As with the human vaccine rollout, in which some groups were prioritized, some animals will have to wait their turn. Primates are at the top of the list, starting with great apes such as gorillas and orangutans, because their biological similarity to humans might make their cells an easier target for the virus. The rest of the monkeys will follow, including gibbons and mangabeys. There are also around 40 carnivores slated to be vaccinated, beginning with big cats — lions and tigers — as well as otters, bears, and more.
Many of the animals are seasoned vaccine recipients and have already been trained to cooperate with routine rabies and canine distemper shots, Hinshaw said. Tigers, for example, will walk to the front of their enclosure, turn sideways, lie down, and press their shoulder or thigh up against a mesh panel.

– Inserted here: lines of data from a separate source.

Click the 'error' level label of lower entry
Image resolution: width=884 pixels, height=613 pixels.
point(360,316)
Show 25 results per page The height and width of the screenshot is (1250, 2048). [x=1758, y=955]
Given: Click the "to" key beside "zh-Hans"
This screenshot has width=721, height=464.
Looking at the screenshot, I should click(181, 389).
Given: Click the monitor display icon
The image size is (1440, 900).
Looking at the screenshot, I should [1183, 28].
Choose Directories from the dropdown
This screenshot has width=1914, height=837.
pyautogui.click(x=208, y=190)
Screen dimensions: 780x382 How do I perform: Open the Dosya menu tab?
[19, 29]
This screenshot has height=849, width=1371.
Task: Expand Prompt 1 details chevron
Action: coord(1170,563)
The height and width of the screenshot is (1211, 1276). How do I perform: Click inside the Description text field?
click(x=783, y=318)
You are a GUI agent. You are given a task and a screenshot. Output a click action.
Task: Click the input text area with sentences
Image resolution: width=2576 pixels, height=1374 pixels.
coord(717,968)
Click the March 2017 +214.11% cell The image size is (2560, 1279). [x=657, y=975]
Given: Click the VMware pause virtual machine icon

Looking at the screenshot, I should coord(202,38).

There’s a treat on the line, of course: A keeper stands by with pieces of meat or a squirt bottle of milk as a reward.
The Philadelphia Zoo is waiting for the state to approve the vaccine’s use before it can receive and administer the doses, but Hinshaw expects this to happen within the next two months.
Pet vaccines against COVID-19 haven’t been approved by regulatory agencies yet, so don’t even try calling your veterinarian. For now, Kumar has some simple advice for worried pet owners: “The best thing you can do is vaccinate yourself.”